Nous voulons être prêts

Des jeunes du CLU de Nairobi, venant de différentes universités, se sont retrouvés pour affronter le choc de l'attaque de l'université de Garissa, mais aussi la grande nouveauté qu’ils ont rencontrée dans la vie
Paolo Perego

Ils se sont retrouvés le lundi de Pâques pour le déjeuner, les yeux encore pleins de ce qui était arrivé quatre jours plus tôt sur le campus universitaire de Garissa, dans l’est du Kenya, non loin de la frontière somalienne : 148 morts dans l’attaque terroriste des fondamentalistes islamiques de Al-Shabbaab. C’est un groupe de jeunes du CLU de Nairobi, venant de différentes universités. Ils se sont retrouvés pour affronter le choc et la peur, mais aussi la grande nouveauté qu’ils ont rencontrée dans la vie.

Daisy et Eunice, étudiantes en génie à l’Université Jomo Kenyatta de Nairobi racontent ce repas durant lequel ils ont partagé leurs réflexions. « Vingt-deux jeunes de Garissa, chrétiens protestants, ont été tués pendant qu'ils priaient. Ils avaient entendu les coups de feu, mais ils n’ont pas arrêté de prier. Cela nous a tous beaucoup marqués. Nous aurions très bien pu être à leur place ». Et ce n’est pas du fatalisme : « Ici, la vie est déjà précaire à la base, pas seulement à cause du terrorisme » explique don Gabriele, missionnaire de la Fraternité San Carlo, qui suit les jeunes avec Simon Kingori.

De plus, il y a maintenant la peur des attaques contre les chrétiens. Un étudiant avec un capuchon sur la tête est entré dans une bibliothèque et les jeunes se sont enfuis par les fenêtres. Il est arrivé aussi qu’un générateur électrique explose à l’université, et certains étudiants se sont jetés du sixième étage. « C’est quotidien. Ce qui s’est passé à Garissa, cela pourrait m’arriver à moi », explique Daisy. « Peut-être que la première réaction est celle de penser à comment se mettre à l’abri. Mais on comprend que le problème n’est pas là. Nous avons beaucoup discuté sur WhatsApp avec nos camarades. Certains ont parlé de stratégie, de ce qu’il fallait faire pour limiter le nombre de morts en cas d’attaque : « Allons tous à leur rencontre et seuls ceux qui sont devant mourront » a écrit un jeune musulman. Moi, j’ai écrit ce qui était important pour moi, c’est-à-dire que je ne me donne pas ma vie.
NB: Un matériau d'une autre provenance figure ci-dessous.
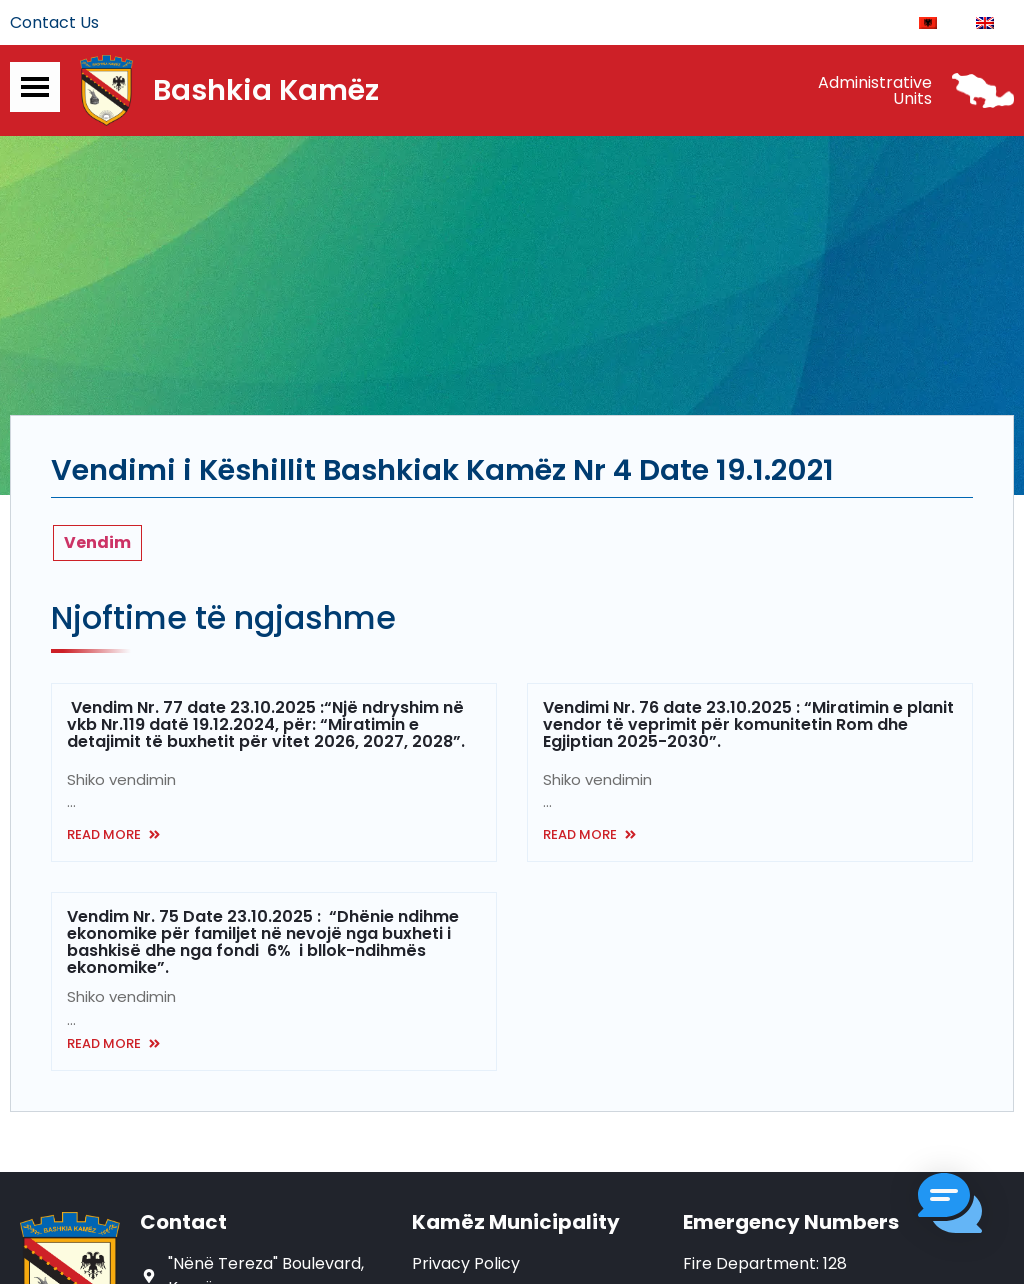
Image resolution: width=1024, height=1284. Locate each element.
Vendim (97, 545)
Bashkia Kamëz (266, 93)
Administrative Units (875, 92)
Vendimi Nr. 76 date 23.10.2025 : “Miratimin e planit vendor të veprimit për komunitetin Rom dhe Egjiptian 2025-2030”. (748, 727)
Et à cause de cela, puisque quelqu'un me la donne à chaque instant, elle est précieuse. Il peut arriver beaucoup de choses, et on peut même mourir dans un attentat au centre commercial ou à l’université. Le risque est réel ! C’est pourquoi je vis plus intensément. Comme nous l’avons dit lors de ce repas, nous voulons être prêts ». Ils ont tous ce souci de vivre, « mais ils ne pensent pas tous à la valeur de la vie elle-même. Seuls quelques-uns, en privé, m’ont écrit pour me remercier ».

Il est évident qu’ils ont tous peur, mais il n’y a pourtant ni rage, ni rancœur dans les paroles de Daisy. Ni dans celles d’Eunice : « Après les événements de Paris, une amie nous avait rappelé l’invitation du Pape à prier pour la conversion des terroristes. Eh bien, aujourd'hui, je désire que ces terroristes puissent rencontrer ce que j’ai rencontré. Mais comment pouvons-nous leur montrer que le Christ est la réponse ? Seulement en vivant ». C’est un jugement qui avait également été formulé lors de ce repas, en relisant l’article de Julián Carrón sur Paris, sur la beauté désarmée qui vainc la violence. On peut penser à diverses stratégies, ou bien apprendre le Coran en arabe pour essayer de se sauver s’ils nous mettaient à l’épreuve… « Mais cela ne m’intéresse pas » dit encore Eunice. « Si cela m’arrivait, je veux me présenter devant Dieu comme une chrétienne, jusqu'au fond. Loyale avec l’expérience que je suis en train de vivre. Et je demande au Christ d’avoir vraiment la capacité d’affronter toutes les circonstances, de me convertir. Si ce n’est pas vrai pour moi, que puis-je communiquer ? Je ne crois pas que ma tâche soit de hurler « Jésus Christ » à tout le monde, en faisant des sermons… Ma tâche est de vivre ma vie sérieusement, chaque jour, avec joie, parce que le Christ est avec moi. Personne ne peut donner à l'autre ce qu'il n'a pas ».